Published March 20, 2014, 09:08 PM
Dunn County opposes Killdeer battlefield study; landowner accuses NDSU professor of incorrectly filling out grant
MANNING, N.D. – The Dunn County Commission does not support North Dakota State University’s Killdeer Mountain battlefield study as presented.
By: Katherine Lymn, Forum News Service, INFORUM
- Map: Killdeer site
Map: Killdeer site
MANNING, N.D. – The Dunn County Commission does not support North Dakota State University’s Killdeer Mountain battlefield study as presented.
Commissioners voted unanimously Wednesday to reject the document, which outlines the significance of a battle between Native American tribes and a troop of U.S. Cavalry in 1868. The study came out in August, days before Basin Electric Power Cooperative was set to have a Public Service Commission hearing in Killdeer on a transmission line. The proposed project, which would carry electricity from Basin’s Antelope Valley Station near Beulah to parts of western North Dakota, would pass through the study area for the battlefield.
The study characterizes the battlefield as the most significant historic site in the state.
Craig Dvirnak, a landowner whose property surrounds the existing state historic battlefield site, visited the commission to update it on his fight against the study and the possible historical designation that could come out of it.
Dvirnak said every nearby landowner he’s talked to is also against the study. He also alleged that NDSU professor Tom Isern, who applied for a National Park Service grant to fund the study, which could place some of the land on the National Register of Historic Places, didn’t correctly fill out the application he used to get federal funding in August.
But Isern said in an interview that Dvirnak simply misunderstands what was required by the application, and misunderstands the extent of the study area.
“I’m afraid the Dvirnak brothers have been intentionally misrepresenting this study,” Isern said. “My interpretation is we followed the guidelines of the National Park Service’s program, and that’s why they funded the proposal.”
But Dvirnak said the grant application was supposed to include the names of all landowners in the project area and did not.
“I was born and raised here. I know everybody that is in this project area,” he said. “When I show this grant application to other neighbors or other landowners in this project area, they’re looking at this and they’re saying the same thing: ‘What is it with this guy?’ ”
While Dvirnak said there was no transparency about the study, Isern said the study was well-known long before now.
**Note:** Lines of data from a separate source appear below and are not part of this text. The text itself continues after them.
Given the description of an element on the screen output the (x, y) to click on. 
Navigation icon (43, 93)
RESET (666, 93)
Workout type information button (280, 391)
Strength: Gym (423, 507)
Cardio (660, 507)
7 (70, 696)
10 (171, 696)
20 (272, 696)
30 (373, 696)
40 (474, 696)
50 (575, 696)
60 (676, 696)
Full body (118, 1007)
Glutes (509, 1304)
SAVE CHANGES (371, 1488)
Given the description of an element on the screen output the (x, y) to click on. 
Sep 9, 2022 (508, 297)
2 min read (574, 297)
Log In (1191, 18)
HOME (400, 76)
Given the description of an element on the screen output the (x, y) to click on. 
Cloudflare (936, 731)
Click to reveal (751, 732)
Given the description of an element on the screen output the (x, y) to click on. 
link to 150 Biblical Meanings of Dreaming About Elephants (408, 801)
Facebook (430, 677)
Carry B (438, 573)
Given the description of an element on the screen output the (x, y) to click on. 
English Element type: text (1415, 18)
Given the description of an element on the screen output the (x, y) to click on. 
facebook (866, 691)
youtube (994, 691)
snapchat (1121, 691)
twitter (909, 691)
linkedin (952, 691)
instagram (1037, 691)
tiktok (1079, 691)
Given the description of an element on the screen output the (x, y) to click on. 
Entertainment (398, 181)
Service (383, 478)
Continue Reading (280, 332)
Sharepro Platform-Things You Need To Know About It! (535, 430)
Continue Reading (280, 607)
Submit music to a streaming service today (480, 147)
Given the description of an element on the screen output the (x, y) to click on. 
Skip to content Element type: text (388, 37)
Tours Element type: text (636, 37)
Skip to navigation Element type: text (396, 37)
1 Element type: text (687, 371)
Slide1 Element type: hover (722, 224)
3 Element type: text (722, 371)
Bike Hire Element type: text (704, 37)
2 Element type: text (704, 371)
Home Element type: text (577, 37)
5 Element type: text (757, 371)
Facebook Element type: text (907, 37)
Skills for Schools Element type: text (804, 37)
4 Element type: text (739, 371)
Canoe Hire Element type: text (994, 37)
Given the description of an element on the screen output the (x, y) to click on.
The professor tried to reach out to Dvirnak but the landowner was verbally abusive, he said, so he stopped trying.
Isern also said that because the study’s purpose is to determine the exact boundaries of the battlefield, not all landowners would be listed in the application.
Dvirnak said he wants to shut down the study.
He told commissioners he has reached out to the FBI office in Bismarck. He said an FBI representative told him there’s a chance for legal action if the grant included fraudulent information, such as the wrong landowner names.
FBI regional spokesman Kyle Loven said he can’t confirm or deny whether an investigation is taking place. Dvirnak didn’t want to expand on the FBI’s involvement because it’s ongoing, he said.
The Public Service Commission has yet to release its decision on Basin Electric’s project.